Fisherman:
In other words:
37For just as the days of Noah were, so the presence of the Son of man will be.38For as they were in those days BEFORE the Flood...
You seem to be attempting to associate the 'flood' in the analogy with the 'tribulation'. If that is your aim, you are plainly wrong. The events described are explicitly described as being after the tribulation, and the 'flood' as used there is analogous to the 'gathering (or what some call the 'rapture') of the chosen ones' who have already been through the 'tribulation' (which would be 'cut short on their account'). The order of the purported events in Matthew 24:29-42 is quite clear. Matthew 24:40-41 in particular confirms that the 'presence' is not some protracted period incorporating events leading up to the tribulation, or the tribulation itself. The period leading up to the presence is directly analogous to the period leading up to the flood, and the 'presence' is analogous to the unexpected arrival of the 'flood' itself.
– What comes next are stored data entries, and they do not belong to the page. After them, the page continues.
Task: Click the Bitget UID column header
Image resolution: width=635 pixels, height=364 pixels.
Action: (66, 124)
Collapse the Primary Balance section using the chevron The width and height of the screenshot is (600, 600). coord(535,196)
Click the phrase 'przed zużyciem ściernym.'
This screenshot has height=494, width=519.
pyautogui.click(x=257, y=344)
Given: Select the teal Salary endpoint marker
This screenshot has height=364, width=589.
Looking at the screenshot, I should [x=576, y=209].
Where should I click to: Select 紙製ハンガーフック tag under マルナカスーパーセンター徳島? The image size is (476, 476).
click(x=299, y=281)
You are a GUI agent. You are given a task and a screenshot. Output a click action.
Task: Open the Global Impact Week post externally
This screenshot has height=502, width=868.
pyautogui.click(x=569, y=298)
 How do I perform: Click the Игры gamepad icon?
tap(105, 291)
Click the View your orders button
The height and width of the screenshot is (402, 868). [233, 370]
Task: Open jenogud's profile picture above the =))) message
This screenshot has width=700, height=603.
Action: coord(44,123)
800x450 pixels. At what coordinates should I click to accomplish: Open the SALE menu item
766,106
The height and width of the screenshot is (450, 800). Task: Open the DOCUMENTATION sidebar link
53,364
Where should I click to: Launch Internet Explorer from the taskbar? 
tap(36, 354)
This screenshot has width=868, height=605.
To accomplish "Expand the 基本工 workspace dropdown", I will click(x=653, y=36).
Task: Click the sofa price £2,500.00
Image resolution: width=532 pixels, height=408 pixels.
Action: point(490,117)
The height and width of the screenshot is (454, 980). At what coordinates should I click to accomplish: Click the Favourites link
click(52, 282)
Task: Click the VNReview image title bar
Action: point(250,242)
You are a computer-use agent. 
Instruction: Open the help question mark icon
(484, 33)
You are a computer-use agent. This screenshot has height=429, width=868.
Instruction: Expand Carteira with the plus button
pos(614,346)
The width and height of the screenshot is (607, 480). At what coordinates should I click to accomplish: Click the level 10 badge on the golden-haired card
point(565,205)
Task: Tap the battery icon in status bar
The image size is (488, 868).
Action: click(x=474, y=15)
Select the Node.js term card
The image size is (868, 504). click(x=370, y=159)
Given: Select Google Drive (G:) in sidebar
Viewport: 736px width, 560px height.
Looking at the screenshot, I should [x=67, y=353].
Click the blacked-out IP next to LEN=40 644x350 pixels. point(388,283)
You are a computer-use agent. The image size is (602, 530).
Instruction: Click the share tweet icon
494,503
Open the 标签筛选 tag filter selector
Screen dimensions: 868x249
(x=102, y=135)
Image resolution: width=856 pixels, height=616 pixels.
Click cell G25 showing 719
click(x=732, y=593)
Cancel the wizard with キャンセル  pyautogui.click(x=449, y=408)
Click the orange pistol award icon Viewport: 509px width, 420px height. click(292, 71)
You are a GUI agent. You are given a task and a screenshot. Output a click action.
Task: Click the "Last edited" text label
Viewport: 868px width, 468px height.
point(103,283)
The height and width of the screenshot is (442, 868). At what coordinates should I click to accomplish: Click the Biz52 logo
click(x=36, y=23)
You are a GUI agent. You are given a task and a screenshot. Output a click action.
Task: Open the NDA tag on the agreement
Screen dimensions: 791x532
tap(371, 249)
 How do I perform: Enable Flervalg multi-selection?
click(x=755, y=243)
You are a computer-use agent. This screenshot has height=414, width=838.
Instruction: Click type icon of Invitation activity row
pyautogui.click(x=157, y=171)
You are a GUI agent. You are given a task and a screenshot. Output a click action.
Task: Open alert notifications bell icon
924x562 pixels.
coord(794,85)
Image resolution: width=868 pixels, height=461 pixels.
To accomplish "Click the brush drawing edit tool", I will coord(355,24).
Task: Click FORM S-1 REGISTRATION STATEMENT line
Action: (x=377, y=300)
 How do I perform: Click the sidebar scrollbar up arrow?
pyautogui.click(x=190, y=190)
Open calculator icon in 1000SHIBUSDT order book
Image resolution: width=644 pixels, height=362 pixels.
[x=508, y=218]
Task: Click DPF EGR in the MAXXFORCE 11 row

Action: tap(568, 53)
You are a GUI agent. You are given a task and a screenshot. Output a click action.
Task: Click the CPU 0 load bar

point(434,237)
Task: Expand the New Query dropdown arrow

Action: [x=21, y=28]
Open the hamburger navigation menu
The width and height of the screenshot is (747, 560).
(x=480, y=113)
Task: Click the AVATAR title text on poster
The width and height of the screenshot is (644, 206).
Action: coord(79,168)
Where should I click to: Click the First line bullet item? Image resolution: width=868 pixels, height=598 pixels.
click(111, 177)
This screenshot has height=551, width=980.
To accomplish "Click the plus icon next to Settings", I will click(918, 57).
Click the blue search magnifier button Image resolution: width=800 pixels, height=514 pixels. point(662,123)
But on the day that Lot went out of Sodʹom, it rained
fire and sulfur from heaven and destroyed them all. 30 It will be the
same on that day when the Son of man is REVEALED.
The word rendered 'revealed' is not linguistically associated with 'parousia' at all. However, in context, the verse reflects the 'sign of Jesus' presence' that Matthew explicitly describes as appearing after the tribulation.